Он делает над собой усилие, улыбается, он хорошо воспитан. По крайней мере, мать все еще верит в его призвание, она первая и взлелеяла в нем эту надежду, когда он был еще совсем юным, почти мальчиком. Величественная женщина, увенчанная серебряной короной волос, с гордым, все еще красивым лицом, внушала уважение, однако с некоторых пор он возненавидел ее и ее пошлые сентенции: до чего не чутка она, до чего поверхностна, как самодовольно замкнулась в своем высокомерии!
Недалек был тот час, когда он мог бы возненавидеть людей, ему уже невмоготу было разговаривать с ними. Одиночество, как ледяной панцирь, все больше и больше сковывало его.
Из угла в угол шагает он по своему огромному кабинету и все размышляет, размышляет. Он написал несколько вещей, восторженно встреченных видными критиками. В меру собственной смелости они ставили его имя рядом с крупными и даже крупнейшими именами и пророчили ему блестящую будущность.
В эти страшные ночи у него было достаточно времени, чтобы вникнуть в суть своих произведений, но когда он добрался до их сути, то с ужасом понял, что сути в них нет, они — ничто. Ничто! Мир был пуст, лишен божества, и небо, которое создали себе люди, тоже пусто, и нет в нем бога. Что такое дружба, что такое любовь, воспетые людьми в прекрасных стихах и симфониях? Что есть закон и что — беззаконие, что ценно в жизни и что не имеет никакой цены? Что такое справедливость? Люди выдумали справедливость так же, как создали себе бога и воздвигли небо в блеске и великолепии, чтобы спастись от отчаяния.
Есть муравьи, которые уничтожают храмы, дворцы, пароходы, целые города, так что от них остается одна труха.
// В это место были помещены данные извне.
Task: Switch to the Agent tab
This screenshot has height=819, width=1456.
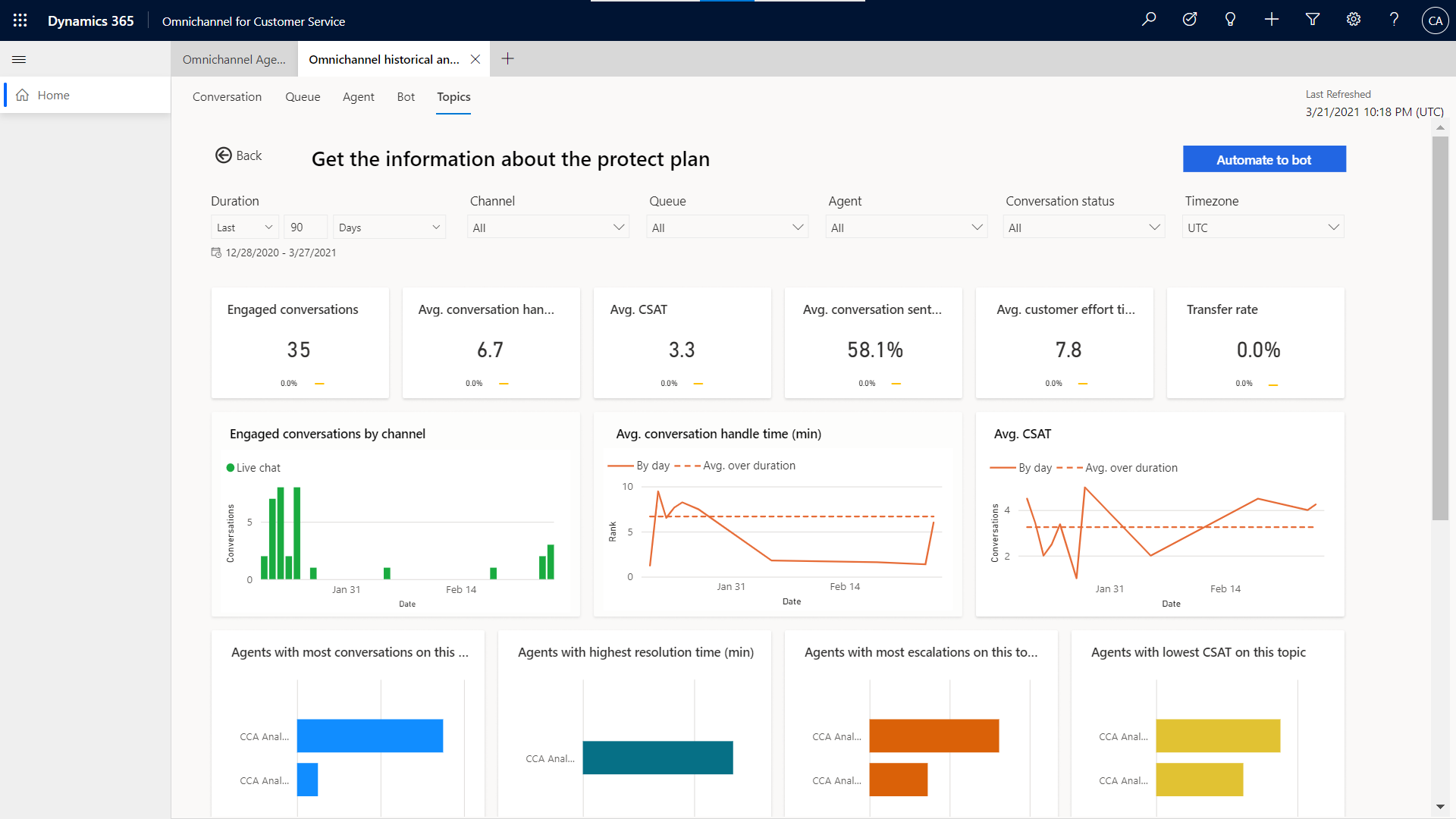Action: [x=358, y=97]
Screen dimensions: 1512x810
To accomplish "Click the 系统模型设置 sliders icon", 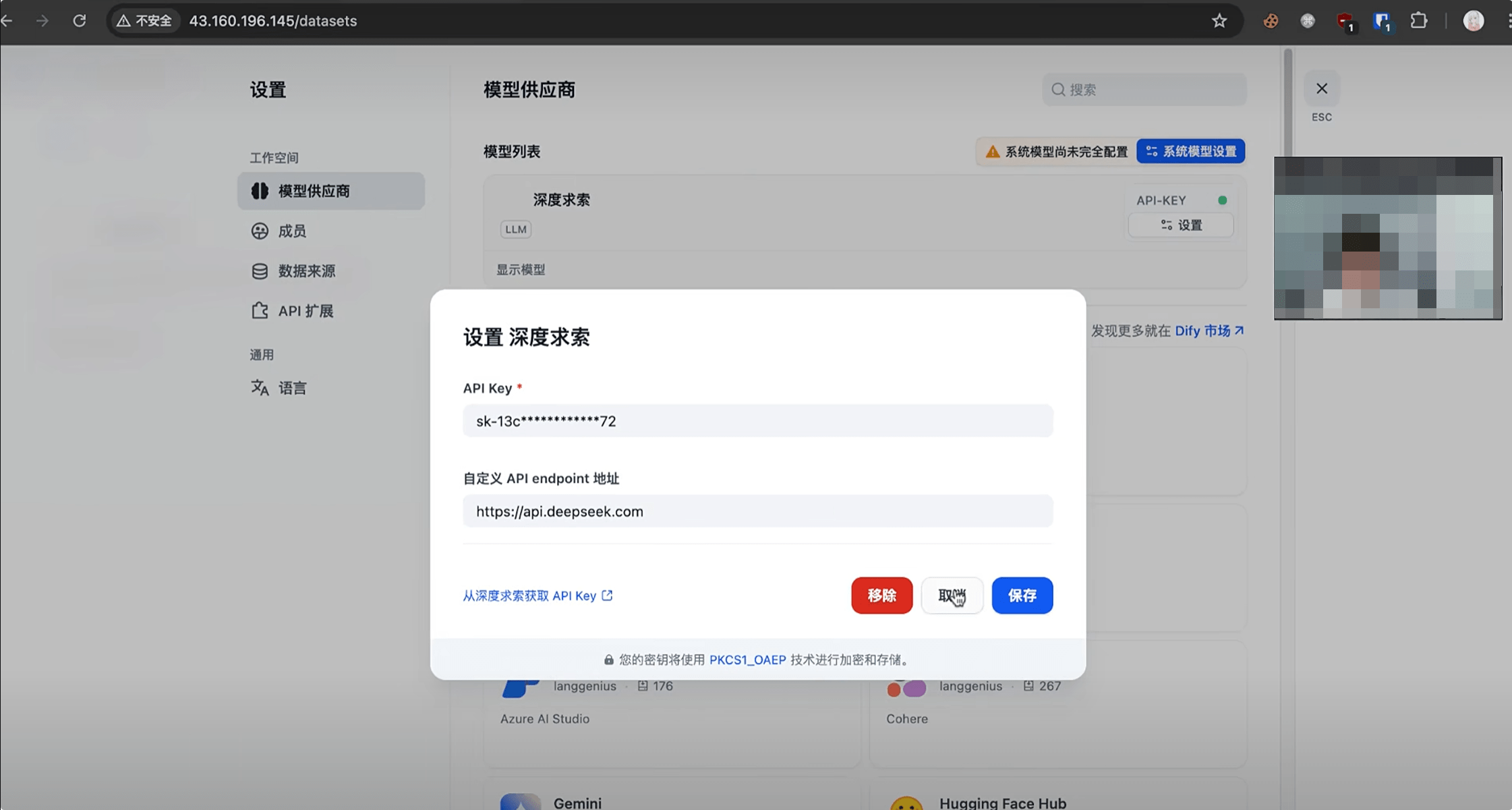I will click(x=1151, y=151).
Точно так же уничтожал все его ум: небо, боги, ангелы и святые рухнули, словно ветхий, источенный муравьями храм, и в один прекрасный день он обнаружил, что от них осталась лишь горстка пыли.
Последняя зима была полна тягчайших мук. Намело чудовищные сугробы, все вокруг покрылось льдом. И он чувствовал, как стужа подползает все ближе и ближе к его сердцу и оно тоже леденеет. Ни одной хорошей ночи за всю зиму! Все превратилось в лед, и он сам застыл, оцепенел.
Но тут, в одну из таких бесконечных ночей, началось страшнейшее испытание в его жизни. Однажды, когда он в полном творческом бессилии сидел за столом над своими рукописями, он вдруг вскинул глаза и испугался: деревянный спаситель грубой тирольской резьбы стоял во весь свой огромный, нечеловеческий рост против его стола и смотрел на него мерцающими глазами. Это были даже не глаза, а светящиеся точки, казавшиеся глазами. Он в ужасе вскочил. У него хватило мужества приблизиться к деревянной фигуре, хотя сделать это было не так просто. Все то же довольно примитивно сработанное, искаженное страданием худое лицо. Но когда он опять сел за стол, ярко мерцающие глаза снова устремились на него. Так и пошло, из ночи в ночь. Нелегко испытать такое.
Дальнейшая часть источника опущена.